**The task**
Once you reach the line containing "The image size is (1020, 608).", write out that line and every remaining line of the records exactly.

**Source material**
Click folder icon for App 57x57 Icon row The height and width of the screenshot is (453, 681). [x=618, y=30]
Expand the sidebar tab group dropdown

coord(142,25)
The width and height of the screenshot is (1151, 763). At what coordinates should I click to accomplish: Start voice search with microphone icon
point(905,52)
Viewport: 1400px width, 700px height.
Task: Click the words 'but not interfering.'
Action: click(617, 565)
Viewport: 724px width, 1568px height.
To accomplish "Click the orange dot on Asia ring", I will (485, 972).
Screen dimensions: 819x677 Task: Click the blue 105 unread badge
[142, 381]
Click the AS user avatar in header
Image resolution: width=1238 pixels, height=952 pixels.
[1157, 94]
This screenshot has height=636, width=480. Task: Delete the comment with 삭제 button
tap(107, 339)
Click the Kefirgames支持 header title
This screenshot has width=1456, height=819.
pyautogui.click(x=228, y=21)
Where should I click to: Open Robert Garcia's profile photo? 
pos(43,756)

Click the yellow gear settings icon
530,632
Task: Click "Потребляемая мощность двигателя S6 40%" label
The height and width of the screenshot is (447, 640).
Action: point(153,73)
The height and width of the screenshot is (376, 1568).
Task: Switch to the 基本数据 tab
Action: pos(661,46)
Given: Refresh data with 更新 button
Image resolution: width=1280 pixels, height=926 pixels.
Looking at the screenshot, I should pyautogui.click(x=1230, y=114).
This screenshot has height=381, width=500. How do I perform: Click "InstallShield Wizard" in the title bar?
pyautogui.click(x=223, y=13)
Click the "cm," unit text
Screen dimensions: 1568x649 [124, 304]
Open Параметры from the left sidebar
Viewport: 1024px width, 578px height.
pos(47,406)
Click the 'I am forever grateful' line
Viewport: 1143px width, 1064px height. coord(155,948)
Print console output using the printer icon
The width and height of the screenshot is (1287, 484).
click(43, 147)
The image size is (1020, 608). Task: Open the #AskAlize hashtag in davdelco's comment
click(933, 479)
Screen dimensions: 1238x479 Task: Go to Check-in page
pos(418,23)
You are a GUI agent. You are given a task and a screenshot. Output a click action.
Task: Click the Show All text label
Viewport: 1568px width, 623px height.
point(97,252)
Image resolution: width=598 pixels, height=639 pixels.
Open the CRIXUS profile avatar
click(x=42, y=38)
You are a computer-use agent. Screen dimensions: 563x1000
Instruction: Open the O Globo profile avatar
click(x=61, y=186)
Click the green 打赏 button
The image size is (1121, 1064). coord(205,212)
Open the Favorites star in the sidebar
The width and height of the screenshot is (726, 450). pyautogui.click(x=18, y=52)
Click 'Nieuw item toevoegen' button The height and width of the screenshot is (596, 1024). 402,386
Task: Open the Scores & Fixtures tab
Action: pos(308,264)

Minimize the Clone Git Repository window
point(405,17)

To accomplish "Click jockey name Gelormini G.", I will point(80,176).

**Task result**
The image size is (1020, 608). Task: Open the #AskAlize hashtag in davdelco's comment
click(933, 479)
Screen dimensions: 1238x479 Task: Go to Check-in page
pos(418,23)
You are a GUI agent. You are given a task and a screenshot. Output a click action.
Task: Click the Show All text label
Viewport: 1568px width, 623px height.
point(97,252)
Image resolution: width=598 pixels, height=639 pixels.
Open the CRIXUS profile avatar
click(x=42, y=38)
You are a computer-use agent. Screen dimensions: 563x1000
Instruction: Open the O Globo profile avatar
click(x=61, y=186)
Click the green 打赏 button
The image size is (1121, 1064). coord(205,212)
Open the Favorites star in the sidebar
The width and height of the screenshot is (726, 450). pyautogui.click(x=18, y=52)
Click 'Nieuw item toevoegen' button The height and width of the screenshot is (596, 1024). 402,386
Task: Open the Scores & Fixtures tab
Action: pos(308,264)

Minimize the Clone Git Repository window
point(405,17)

To accomplish "Click jockey name Gelormini G.", I will point(80,176).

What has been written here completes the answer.